## ENTRIES SUPPLIED
___

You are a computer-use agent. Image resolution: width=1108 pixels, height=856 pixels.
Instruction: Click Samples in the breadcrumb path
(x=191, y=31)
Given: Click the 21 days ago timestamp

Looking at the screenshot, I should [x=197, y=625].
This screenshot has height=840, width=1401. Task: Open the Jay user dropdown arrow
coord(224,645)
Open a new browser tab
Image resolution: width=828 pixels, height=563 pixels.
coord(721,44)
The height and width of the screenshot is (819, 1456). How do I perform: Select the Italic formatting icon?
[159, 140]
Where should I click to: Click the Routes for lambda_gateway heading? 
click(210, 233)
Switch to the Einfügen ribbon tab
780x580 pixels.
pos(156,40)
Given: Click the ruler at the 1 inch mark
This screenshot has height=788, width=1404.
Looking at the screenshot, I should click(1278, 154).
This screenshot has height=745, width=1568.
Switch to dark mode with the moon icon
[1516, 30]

___

## TASK TO CARRY OUT
Present each line of the items above as a Markdown table with the columns Row and Line, numbering the rows in order and omitting any blank lines.

## TASK OUTPUT
| Row | Line |
|---|---|
| 1 | You are a computer-use agent. Image resolution: width=1108 pixels, height=856 pixels. |
| 2 | Instruction: Click Samples in the breadcrumb path |
| 3 | (x=191, y=31) |
| 4 | Given: Click the 21 days ago timestamp |
| 5 | Looking at the screenshot, I should [x=197, y=625]. |
| 6 | This screenshot has height=840, width=1401. Task: Open the Jay user dropdown arrow |
| 7 | coord(224,645) |
| 8 | Open a new browser tab |
| 9 | Image resolution: width=828 pixels, height=563 pixels. |
| 10 | coord(721,44) |
| 11 | The height and width of the screenshot is (819, 1456). How do I perform: Select the Italic formatting icon? |
| 12 | [159, 140] |
| 13 | Where should I click to: Click the Routes for lambda_gateway heading?  |
| 14 | click(210, 233) |
| 15 | Switch to the Einfügen ribbon tab |
| 16 | 780x580 pixels. |
| 17 | pos(156,40) |
| 18 | Given: Click the ruler at the 1 inch mark |
| 19 | This screenshot has height=788, width=1404. |
| 20 | Looking at the screenshot, I should click(1278, 154). |
| 21 | This screenshot has height=745, width=1568. |
| 22 | Switch to dark mode with the moon icon |
| 23 | [1516, 30] |